In Spring 2020 the first signs of consumer and marketing messages related to the COVID-19 (Coronavirus) pandemic emerged. Like the virus itself, such marketing spread rapidly. The words “we’re all in this together”, and representations of such a sentiment, appeared in adverts and campaigns that were intended to invoke a sense of connectedness, community, and mutual care. Brands wanted people to relate to them and to seek comfort in the form of retail purchases during this time of crisis. Hence, taglines that alluded to togetherness cropped up amid the wave of content that companies created in response to COVID-19, including the marketing of supermarket giants Asda, Lidl, Marks & Spencer (M&S), and Tesco. When noticing this I found myself thinking about the relationship between COVID-19, capitalism, and consumer culture.

Although during the COVID-19 crisis brands have worked hard to cloak their capitalist activities in claims of connectedness, community, and care, to many people it is obvious that the main purpose of such promotional work is to keep the soul-grinding cogs of commerce turning. Despite their efforts to sometimes suggest otherwise, brands are not community organisers. They are not at the core of mutual aid and community care. If anything, brands are often a component of the very structural problems that community organisers strive towards dismantling as part of liberationist work. The imagined “we” that brands brazenly construct via adverts that are meant to tug on the heart strings of individuals during the pandemic is a “we” with money to spend. Such a “we” consists of consumption, not care, and profit, not people.

Are the often overworked and underpaid employees of such brands part of the imagined universal experience that they refer to in adverts about togetherness and weathering this storm with each other?

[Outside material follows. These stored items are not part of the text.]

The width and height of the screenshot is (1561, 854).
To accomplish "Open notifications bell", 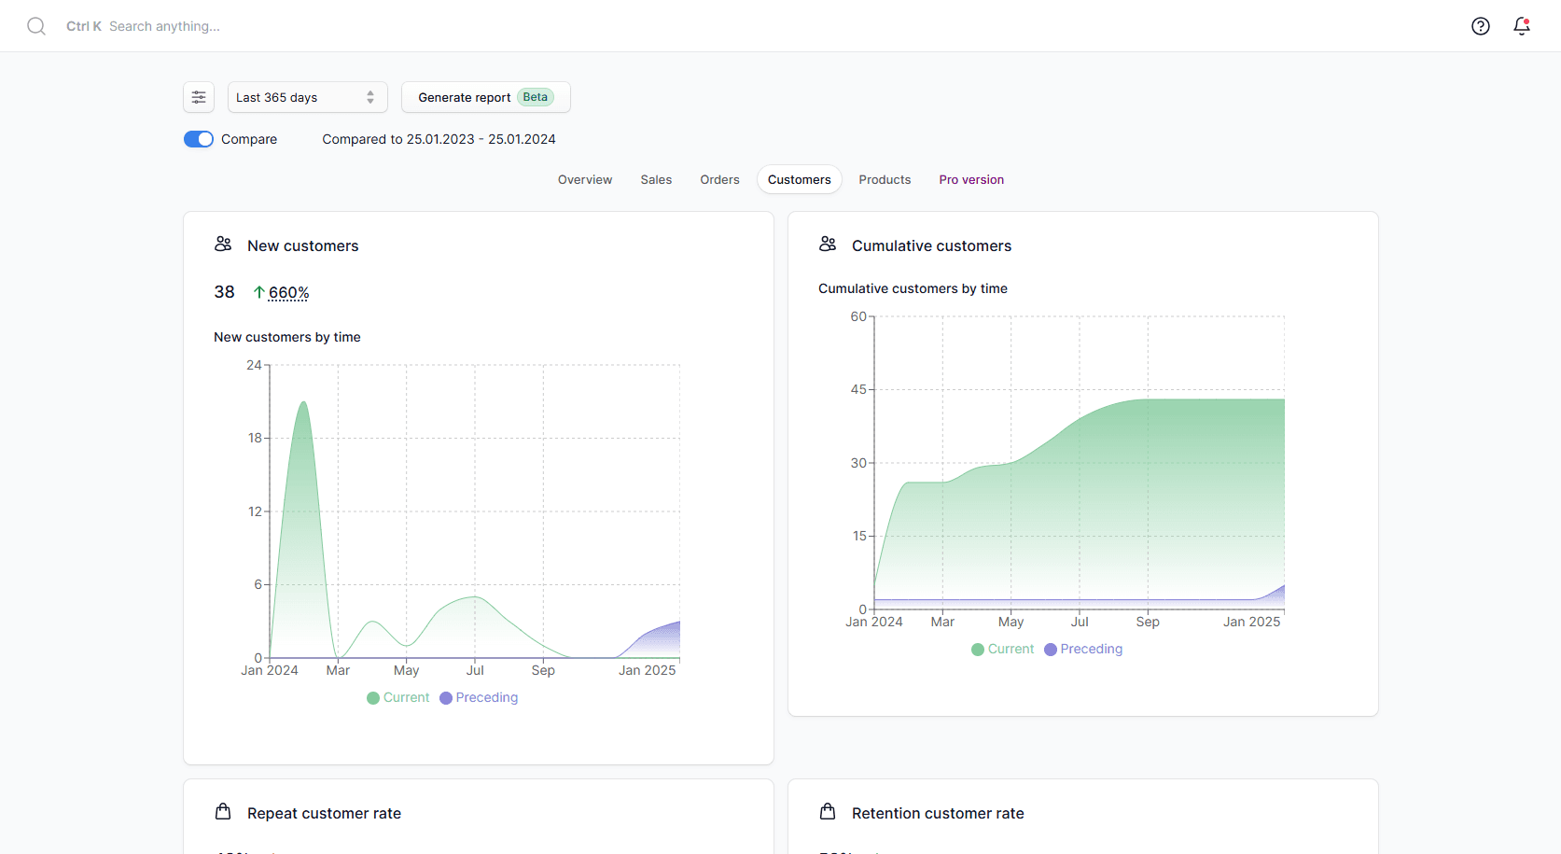I will pyautogui.click(x=1521, y=26).
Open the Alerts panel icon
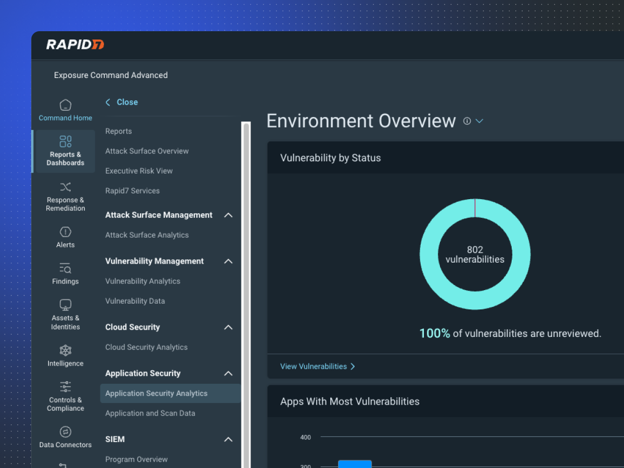 [x=65, y=232]
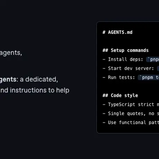
Task: Click the double hash before Code style
Action: 105,95
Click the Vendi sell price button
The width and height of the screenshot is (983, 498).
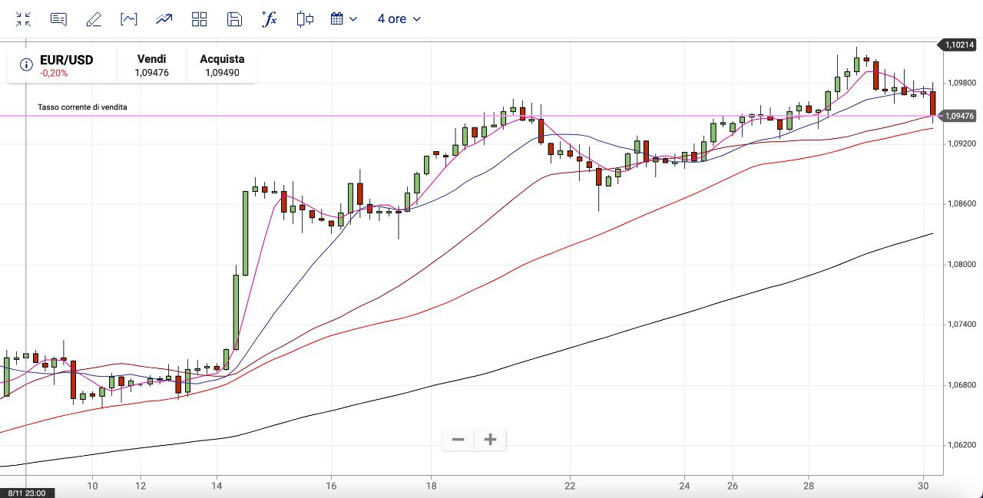point(151,66)
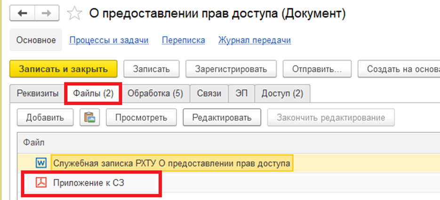Open the Журнал передачи link

(x=254, y=40)
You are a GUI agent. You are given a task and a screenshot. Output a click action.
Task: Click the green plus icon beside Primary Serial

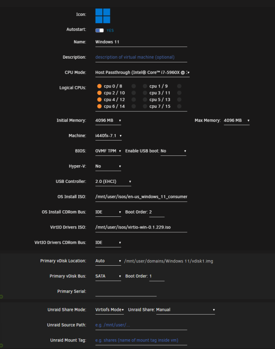1,297
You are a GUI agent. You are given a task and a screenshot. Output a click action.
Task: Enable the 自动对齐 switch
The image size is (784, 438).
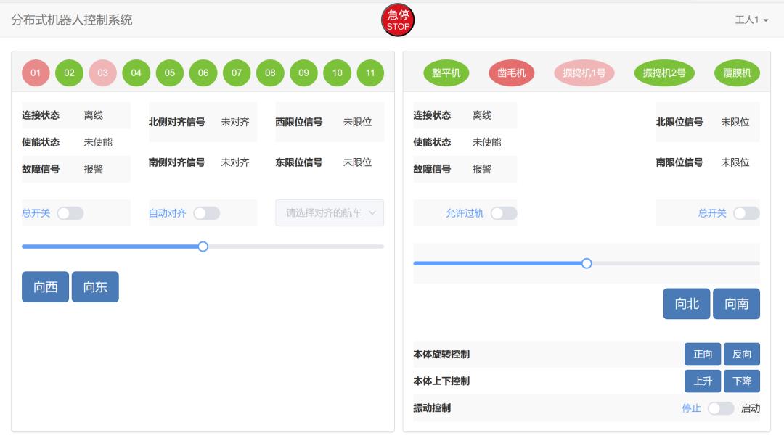coord(206,213)
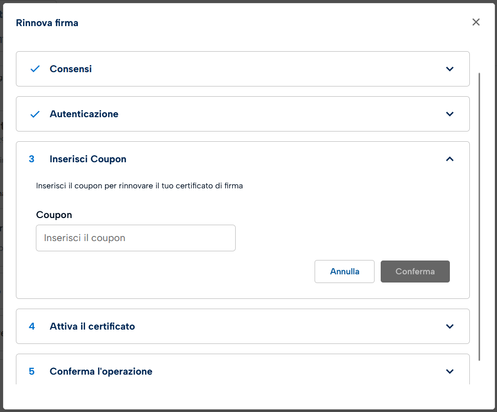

Will such brands make meaningful shifts to substantially improve the precarious work and labour conditions of their employees or will they simply stick to surface-level representations of human connection and care rather than enacting change? There is nothing new about commercial organizations with track records of mistreating and exploiting staff arrogantly making sentimental and marketed claims about the experiences of “you”, “me”, “us”, and “we”. However, this does not detract from the reality that companies being so quick to create such crass content during this ongoing crisis was jarring. Furthermore, the way that some brands have implied that everyone has been impacted by the COVID-19 pandemic in the same way is outright inaccurate.